In the ANO-NET project we aim to develop similar disclosure control approaches, but then for complex network data. The algorithms developed in the project can be used to measure and control the anonymity of individuals, not based on their characteristics, but based on their connections, so their structural position in the social network they are part of. This is a nontrivial process, as assessing network positions relates to well-known computationally challenging problems in graph theory.

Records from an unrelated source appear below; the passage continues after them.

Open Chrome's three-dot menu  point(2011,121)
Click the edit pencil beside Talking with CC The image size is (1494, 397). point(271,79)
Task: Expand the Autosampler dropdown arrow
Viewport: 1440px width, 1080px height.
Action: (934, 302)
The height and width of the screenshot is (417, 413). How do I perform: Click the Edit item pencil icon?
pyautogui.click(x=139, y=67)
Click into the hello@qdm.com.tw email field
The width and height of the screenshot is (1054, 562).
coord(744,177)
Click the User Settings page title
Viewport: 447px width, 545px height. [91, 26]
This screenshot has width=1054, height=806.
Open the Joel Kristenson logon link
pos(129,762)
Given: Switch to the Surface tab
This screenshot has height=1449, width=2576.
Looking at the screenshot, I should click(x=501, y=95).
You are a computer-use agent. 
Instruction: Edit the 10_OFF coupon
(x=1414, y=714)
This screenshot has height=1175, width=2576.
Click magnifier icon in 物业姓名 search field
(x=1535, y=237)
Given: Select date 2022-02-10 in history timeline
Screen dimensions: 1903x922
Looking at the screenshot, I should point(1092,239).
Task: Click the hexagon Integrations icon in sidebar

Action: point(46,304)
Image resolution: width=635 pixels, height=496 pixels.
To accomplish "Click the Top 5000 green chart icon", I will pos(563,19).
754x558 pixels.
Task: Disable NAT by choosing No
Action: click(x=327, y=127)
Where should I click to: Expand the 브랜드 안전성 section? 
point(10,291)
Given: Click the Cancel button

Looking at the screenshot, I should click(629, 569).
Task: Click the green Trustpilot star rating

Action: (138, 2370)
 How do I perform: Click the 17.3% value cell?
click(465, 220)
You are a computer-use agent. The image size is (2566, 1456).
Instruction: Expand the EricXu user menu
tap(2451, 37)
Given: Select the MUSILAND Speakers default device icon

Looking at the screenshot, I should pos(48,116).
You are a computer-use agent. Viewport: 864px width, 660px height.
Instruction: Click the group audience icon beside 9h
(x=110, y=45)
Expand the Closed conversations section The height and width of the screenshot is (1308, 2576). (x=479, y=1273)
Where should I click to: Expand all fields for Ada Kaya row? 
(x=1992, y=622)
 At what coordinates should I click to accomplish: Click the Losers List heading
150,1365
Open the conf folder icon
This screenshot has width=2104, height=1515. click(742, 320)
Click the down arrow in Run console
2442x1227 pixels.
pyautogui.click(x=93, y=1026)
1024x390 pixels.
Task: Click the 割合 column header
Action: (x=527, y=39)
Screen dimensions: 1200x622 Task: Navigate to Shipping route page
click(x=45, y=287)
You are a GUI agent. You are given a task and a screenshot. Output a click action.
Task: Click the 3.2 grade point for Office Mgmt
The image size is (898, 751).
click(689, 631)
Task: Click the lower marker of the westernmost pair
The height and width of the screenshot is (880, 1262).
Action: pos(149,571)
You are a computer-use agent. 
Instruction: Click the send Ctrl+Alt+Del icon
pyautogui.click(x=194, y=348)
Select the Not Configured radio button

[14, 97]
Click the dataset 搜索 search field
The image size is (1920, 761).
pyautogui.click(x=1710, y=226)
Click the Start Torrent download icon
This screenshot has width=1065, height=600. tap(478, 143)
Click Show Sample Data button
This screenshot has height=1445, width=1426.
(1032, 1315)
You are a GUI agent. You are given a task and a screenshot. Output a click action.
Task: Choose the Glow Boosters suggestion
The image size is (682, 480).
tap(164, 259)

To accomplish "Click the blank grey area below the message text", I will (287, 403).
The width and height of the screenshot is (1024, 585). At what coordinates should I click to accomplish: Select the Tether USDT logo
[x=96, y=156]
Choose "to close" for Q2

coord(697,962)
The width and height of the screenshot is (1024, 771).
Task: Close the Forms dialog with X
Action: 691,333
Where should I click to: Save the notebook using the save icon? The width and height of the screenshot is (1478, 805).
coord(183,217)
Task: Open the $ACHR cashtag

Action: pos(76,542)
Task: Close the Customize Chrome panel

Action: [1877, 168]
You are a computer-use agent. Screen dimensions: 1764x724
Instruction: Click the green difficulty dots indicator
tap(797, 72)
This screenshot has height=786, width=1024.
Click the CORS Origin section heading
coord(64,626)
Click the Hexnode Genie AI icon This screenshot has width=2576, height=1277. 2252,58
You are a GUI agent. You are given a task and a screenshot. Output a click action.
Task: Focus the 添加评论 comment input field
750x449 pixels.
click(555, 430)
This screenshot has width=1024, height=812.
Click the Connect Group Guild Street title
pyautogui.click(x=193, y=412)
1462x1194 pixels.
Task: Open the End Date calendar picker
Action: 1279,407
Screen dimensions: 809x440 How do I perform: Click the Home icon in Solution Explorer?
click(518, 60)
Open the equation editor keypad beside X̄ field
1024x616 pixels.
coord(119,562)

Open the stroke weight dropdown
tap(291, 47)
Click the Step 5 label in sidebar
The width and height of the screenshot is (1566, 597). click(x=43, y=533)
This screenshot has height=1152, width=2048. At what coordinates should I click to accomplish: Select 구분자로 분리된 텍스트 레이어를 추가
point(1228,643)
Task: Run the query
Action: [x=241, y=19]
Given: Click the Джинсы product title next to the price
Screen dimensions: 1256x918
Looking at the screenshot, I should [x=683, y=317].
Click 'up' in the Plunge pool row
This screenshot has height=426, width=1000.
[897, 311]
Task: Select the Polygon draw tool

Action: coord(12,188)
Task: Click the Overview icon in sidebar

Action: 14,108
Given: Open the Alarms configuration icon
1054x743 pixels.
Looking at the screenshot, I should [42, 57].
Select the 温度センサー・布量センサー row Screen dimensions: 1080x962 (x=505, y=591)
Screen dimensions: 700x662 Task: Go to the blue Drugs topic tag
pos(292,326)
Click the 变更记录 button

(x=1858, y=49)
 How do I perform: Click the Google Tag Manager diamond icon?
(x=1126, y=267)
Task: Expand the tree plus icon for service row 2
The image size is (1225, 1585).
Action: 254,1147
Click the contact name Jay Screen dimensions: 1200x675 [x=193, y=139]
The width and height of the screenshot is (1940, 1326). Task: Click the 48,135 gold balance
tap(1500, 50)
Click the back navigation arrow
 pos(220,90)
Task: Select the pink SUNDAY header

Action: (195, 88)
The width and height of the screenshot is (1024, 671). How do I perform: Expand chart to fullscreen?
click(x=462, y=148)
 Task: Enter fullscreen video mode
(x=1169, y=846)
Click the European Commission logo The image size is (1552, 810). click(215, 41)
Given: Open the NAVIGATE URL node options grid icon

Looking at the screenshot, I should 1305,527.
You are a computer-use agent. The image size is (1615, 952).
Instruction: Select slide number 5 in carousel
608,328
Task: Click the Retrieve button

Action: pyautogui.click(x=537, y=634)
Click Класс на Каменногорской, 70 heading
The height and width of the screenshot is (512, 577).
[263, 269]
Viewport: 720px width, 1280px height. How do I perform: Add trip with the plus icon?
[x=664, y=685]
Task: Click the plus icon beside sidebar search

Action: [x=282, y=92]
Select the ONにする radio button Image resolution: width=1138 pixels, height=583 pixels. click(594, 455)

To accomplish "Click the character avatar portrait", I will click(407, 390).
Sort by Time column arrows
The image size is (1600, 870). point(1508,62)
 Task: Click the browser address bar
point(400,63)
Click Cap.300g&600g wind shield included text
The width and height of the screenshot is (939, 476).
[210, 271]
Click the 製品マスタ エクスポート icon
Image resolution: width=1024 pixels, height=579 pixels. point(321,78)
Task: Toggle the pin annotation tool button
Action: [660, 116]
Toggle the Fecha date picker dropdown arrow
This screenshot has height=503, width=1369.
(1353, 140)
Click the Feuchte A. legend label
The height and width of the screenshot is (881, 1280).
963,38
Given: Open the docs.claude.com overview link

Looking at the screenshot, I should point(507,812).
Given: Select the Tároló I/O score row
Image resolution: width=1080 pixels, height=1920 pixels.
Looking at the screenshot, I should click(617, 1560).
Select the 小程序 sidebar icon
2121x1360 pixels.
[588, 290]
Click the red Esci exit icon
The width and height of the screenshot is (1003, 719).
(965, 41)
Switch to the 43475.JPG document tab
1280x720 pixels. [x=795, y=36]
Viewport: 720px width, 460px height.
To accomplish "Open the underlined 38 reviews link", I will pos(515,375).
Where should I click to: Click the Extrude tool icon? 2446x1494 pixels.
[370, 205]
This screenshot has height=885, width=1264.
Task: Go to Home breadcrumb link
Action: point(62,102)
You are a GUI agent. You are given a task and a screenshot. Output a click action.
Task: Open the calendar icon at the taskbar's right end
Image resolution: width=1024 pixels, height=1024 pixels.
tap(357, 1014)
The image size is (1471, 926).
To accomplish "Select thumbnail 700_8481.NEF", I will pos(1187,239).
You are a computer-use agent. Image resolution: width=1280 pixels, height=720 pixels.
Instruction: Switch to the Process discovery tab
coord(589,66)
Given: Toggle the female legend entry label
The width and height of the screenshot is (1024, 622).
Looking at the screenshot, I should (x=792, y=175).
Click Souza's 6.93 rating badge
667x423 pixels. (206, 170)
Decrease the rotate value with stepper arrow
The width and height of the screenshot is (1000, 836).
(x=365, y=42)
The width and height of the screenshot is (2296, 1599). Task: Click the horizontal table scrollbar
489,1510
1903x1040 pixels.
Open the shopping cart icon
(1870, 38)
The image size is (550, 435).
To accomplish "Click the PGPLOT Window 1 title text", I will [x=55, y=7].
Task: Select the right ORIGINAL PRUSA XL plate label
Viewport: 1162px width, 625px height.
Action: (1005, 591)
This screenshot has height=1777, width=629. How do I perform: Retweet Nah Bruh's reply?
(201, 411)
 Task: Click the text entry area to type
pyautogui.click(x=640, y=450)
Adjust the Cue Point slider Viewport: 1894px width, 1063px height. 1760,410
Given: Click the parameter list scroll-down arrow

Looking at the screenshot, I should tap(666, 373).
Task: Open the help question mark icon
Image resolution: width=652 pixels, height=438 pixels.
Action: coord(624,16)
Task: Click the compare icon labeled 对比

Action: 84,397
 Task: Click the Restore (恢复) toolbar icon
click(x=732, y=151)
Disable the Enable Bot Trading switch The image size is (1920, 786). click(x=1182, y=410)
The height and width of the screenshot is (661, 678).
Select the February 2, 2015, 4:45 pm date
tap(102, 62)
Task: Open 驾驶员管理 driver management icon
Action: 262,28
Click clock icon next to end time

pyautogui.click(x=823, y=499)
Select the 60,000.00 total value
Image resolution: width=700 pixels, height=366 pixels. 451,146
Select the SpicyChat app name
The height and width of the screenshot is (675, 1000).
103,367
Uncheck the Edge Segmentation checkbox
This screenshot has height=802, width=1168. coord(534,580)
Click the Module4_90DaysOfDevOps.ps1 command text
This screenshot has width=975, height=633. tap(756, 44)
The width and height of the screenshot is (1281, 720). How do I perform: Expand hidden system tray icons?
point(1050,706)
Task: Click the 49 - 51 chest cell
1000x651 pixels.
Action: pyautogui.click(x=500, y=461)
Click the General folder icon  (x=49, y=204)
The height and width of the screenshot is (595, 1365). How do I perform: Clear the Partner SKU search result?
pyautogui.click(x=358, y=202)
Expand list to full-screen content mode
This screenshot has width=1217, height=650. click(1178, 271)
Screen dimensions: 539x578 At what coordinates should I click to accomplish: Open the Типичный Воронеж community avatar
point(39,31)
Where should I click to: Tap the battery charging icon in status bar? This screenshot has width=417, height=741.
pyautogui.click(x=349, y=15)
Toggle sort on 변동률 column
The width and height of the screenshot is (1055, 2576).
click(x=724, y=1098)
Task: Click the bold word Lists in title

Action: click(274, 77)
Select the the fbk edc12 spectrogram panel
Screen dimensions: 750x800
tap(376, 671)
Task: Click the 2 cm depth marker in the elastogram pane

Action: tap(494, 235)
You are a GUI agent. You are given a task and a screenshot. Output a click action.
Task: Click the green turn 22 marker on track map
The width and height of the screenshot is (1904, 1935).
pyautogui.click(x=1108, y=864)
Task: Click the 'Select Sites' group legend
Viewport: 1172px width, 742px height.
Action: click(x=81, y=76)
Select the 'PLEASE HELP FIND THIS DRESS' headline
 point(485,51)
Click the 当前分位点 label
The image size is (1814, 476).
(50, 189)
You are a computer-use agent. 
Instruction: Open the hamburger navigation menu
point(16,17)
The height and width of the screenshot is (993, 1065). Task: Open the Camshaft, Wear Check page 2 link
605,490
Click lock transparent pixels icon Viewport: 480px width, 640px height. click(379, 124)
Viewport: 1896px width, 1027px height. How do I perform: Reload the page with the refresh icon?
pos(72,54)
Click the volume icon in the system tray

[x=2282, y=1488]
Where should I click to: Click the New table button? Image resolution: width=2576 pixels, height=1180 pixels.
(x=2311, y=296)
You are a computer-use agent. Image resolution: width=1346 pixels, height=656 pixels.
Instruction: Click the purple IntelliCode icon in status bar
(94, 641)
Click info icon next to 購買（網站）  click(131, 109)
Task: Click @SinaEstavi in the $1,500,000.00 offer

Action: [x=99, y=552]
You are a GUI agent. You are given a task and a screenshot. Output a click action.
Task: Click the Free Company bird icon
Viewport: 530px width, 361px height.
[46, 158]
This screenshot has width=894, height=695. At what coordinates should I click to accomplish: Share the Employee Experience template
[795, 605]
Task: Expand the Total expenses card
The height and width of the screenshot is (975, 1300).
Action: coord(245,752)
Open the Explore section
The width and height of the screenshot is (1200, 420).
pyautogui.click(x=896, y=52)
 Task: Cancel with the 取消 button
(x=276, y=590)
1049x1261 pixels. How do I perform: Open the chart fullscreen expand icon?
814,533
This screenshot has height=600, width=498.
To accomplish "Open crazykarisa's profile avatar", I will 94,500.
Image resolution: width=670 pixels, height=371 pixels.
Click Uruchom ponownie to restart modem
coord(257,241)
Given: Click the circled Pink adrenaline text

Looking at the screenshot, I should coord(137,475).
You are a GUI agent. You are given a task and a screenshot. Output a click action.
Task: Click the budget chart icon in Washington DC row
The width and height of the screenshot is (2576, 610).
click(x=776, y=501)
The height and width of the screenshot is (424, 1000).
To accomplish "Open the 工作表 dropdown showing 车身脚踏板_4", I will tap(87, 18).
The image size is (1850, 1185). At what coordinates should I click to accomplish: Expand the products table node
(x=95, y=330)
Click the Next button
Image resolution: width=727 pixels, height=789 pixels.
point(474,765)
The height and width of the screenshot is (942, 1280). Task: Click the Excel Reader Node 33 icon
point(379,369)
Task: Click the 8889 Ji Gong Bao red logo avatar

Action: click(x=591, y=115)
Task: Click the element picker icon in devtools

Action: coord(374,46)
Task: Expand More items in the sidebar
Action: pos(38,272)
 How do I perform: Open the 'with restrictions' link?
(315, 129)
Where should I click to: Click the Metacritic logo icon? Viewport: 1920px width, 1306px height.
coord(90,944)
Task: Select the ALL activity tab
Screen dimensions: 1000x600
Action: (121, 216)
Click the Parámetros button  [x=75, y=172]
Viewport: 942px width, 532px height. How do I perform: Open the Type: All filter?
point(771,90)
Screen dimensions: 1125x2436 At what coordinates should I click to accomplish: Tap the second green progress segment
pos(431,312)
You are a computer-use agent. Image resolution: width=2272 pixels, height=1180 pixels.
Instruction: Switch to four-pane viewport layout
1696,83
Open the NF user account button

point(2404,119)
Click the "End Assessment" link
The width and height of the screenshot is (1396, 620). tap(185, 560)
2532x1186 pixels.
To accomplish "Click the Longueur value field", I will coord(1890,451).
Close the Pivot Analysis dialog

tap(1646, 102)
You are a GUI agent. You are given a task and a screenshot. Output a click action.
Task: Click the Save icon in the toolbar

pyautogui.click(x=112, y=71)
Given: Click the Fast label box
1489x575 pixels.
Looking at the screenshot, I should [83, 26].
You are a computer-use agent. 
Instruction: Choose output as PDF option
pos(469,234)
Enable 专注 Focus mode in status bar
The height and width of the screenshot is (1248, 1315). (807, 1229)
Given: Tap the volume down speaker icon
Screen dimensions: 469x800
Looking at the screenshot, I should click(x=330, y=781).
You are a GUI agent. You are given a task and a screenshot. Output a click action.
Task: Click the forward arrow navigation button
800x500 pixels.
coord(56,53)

The project is a collaboration between Statistics Netherlands (CBS) and Leiden University's Computational Network Science (CNS) group. The outcomes will be useful for researchers and practitioners that want to share social network data while ensuring the anonymity of individuals in this data. In that sense, it helps ensure that regulations regarding privacy and data protection, such as those in the GDPR, are measurably adhered to. More in particular, the project's results will be reusable by sister project POPNET on population-scale social network analysis.
Within this project, one of the aims is to create a durable research infrastructure for analysis of large-scale social network data on the Dutch population. In that context, statistical disclosure control measures are of extreme relevance. The ANO-NET project started in October 2021 and lasts until 2025.